‘Ousia Throne X textile work’, 2022
Sizar Alexis & Nathalie Van der Massen
THIS MAGNIFICENT SCULPTURAL throne is the joint work of Swedish-Iraqi designer Sizar Alexis and the Belgian textile designer Nathalie Van der Massen. It is a startling outcome of two designers both fascinated by materials and story-telling, who create work with a shared feeling for geometry, tactility and stillness.
The textile is a unique creation, one of three made by Van der Massen specifically for this throne, responding to its archaic inspiration and monochrome strength. It acts almost as an extra skin or ceremonial garment. The chair is one of ten in a limited edition from the Ousia collection by Alexis and his sister Sinar Alexis which consists of a chair and stool inspired by ancient Mesopotamian furniture.

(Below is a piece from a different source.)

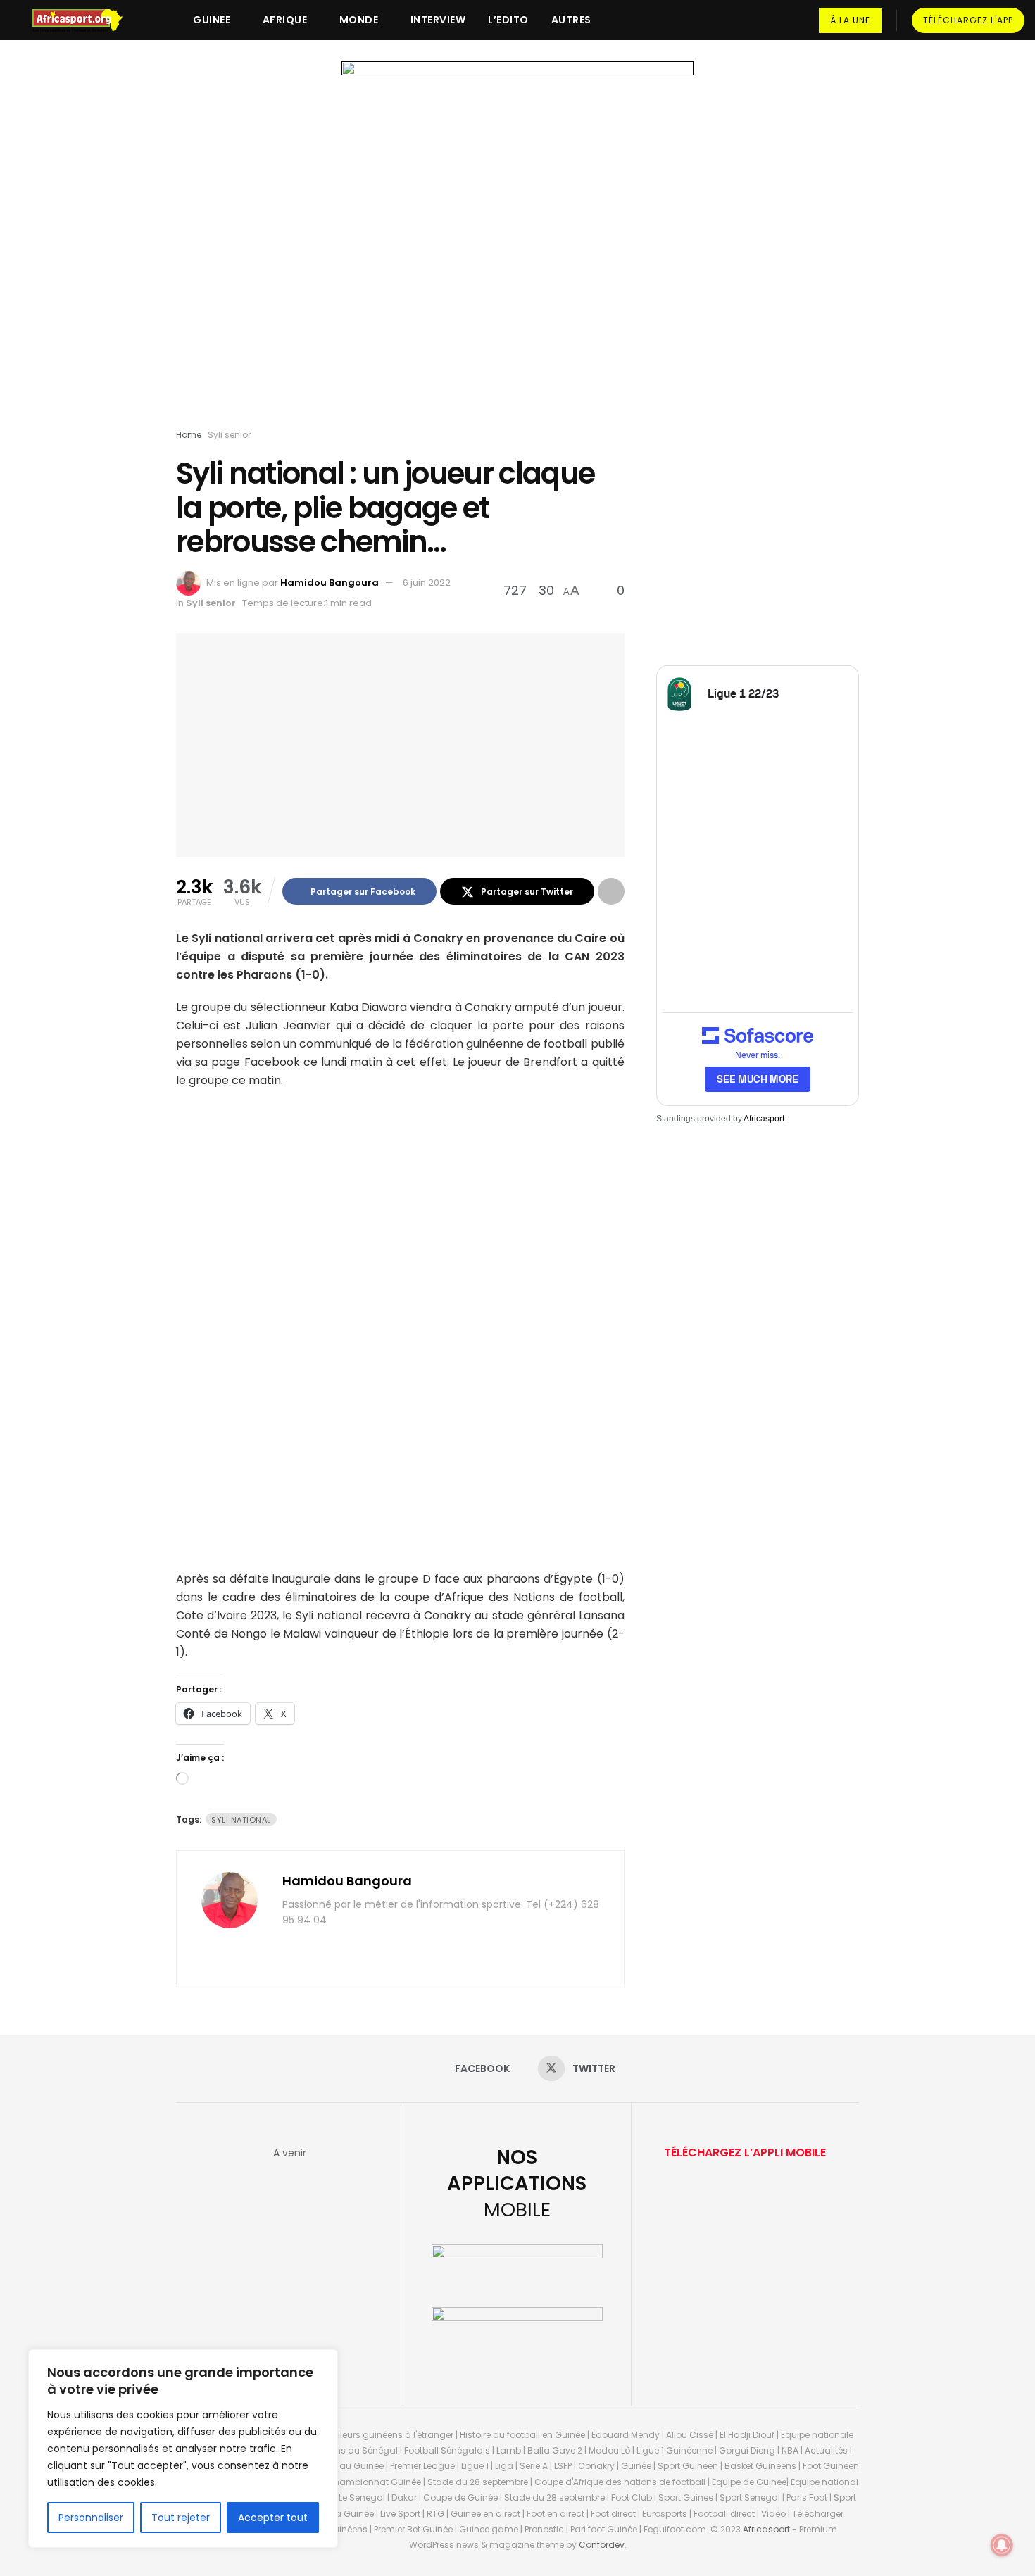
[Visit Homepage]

Sizar Alexis, born in Ankawa, just outside the city of Erbil in northern Iraq, explains that he was only eight or nine in 1997 when his family migrated from Northern Iraq to Sweden. Trained at first as an engineer, it was while studying for a fine arts degree in 2019 that he became interested in designing objects and furniture for the home. In search of inspiration, he turned to his Chaldean roots, which reach back to 5000 BC in ancient Mesopotamia. Alexis comments that some of the earliest surviving representations of seating are on objects from Ur, in ancient southern Mesopotamia, including cylinder seals and the famous Standard of Ur, held in the British Museum. These date back to 2600–2400 BC. In this civilisation, the throne or kursi symbolised the divine or its representative – such as a king – which meant that only people in authority would sit on them.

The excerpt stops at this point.